> How to complete this task
Hunt through the lines below for the string "panel" and copy each one that has it.
═══ Record set ═══
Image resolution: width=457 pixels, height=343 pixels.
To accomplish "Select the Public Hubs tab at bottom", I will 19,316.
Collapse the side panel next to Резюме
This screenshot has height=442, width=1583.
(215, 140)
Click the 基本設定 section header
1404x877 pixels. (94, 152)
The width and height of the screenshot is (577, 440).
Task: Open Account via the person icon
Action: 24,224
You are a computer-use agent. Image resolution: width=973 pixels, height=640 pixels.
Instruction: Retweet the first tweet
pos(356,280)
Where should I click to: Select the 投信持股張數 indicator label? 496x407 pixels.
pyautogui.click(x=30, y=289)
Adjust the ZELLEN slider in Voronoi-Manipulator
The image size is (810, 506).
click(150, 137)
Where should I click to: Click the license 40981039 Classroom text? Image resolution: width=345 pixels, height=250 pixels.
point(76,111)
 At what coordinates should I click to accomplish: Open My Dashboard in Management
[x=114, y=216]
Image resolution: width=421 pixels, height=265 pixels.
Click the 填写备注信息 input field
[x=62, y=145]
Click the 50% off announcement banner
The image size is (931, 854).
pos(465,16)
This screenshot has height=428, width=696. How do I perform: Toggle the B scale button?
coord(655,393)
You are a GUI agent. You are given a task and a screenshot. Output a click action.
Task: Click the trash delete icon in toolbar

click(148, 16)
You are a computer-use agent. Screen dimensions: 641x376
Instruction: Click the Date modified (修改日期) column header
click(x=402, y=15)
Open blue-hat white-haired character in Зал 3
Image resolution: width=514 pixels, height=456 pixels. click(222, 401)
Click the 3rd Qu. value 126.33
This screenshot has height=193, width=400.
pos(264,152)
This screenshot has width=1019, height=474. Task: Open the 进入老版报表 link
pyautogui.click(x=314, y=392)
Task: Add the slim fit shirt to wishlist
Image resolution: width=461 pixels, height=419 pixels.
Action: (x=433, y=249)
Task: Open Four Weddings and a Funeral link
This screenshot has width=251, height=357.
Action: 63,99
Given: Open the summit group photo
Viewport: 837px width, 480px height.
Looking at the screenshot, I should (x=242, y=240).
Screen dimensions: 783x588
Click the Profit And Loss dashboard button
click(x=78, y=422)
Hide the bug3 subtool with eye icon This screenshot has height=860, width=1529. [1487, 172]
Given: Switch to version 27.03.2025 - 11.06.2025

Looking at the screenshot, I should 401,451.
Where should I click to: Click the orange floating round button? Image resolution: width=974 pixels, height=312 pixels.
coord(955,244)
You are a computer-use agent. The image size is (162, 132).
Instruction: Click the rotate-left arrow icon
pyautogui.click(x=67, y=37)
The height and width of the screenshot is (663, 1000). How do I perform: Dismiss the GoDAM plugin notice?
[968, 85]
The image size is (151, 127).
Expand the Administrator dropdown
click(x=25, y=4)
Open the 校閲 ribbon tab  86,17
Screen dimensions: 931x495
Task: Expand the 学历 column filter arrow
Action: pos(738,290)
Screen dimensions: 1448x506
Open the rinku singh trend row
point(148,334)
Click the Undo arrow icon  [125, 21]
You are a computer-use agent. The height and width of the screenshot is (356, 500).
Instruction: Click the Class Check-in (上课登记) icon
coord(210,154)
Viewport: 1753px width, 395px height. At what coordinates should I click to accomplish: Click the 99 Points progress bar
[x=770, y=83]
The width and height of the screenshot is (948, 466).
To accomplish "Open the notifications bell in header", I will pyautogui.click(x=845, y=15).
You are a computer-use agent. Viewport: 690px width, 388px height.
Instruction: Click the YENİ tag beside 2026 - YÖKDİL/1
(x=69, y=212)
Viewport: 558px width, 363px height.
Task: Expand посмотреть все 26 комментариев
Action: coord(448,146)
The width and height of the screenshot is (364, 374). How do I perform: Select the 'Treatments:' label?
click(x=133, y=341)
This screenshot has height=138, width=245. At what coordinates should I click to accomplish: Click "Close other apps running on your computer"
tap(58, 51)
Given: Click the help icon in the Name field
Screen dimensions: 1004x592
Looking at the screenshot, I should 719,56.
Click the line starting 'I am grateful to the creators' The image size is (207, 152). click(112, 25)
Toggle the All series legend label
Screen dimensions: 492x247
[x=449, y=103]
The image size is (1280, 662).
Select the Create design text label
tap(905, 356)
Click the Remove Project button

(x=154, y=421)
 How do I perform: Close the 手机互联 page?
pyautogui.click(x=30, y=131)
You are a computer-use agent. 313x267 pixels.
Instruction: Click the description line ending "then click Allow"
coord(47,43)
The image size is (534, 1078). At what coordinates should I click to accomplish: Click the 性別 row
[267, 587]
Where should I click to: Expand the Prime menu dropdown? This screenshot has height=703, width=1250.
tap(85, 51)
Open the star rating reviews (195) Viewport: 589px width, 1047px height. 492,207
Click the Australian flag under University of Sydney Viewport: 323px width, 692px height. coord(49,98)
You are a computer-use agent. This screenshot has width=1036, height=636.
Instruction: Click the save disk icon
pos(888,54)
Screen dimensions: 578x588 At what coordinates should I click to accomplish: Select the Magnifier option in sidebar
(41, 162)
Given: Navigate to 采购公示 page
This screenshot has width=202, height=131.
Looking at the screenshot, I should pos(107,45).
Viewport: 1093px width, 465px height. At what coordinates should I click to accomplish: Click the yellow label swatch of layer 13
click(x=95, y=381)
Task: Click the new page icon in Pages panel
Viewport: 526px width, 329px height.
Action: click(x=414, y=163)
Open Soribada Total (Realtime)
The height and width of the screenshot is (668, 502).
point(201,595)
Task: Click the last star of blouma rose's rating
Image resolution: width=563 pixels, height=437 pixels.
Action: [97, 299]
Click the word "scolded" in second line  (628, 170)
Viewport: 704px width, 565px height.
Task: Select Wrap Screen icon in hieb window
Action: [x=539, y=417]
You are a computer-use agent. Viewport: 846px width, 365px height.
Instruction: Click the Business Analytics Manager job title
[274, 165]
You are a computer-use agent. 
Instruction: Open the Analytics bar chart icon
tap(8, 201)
═══
> Written answer
Collapse the side panel next to Резюме
Task: Click the new page icon in Pages panel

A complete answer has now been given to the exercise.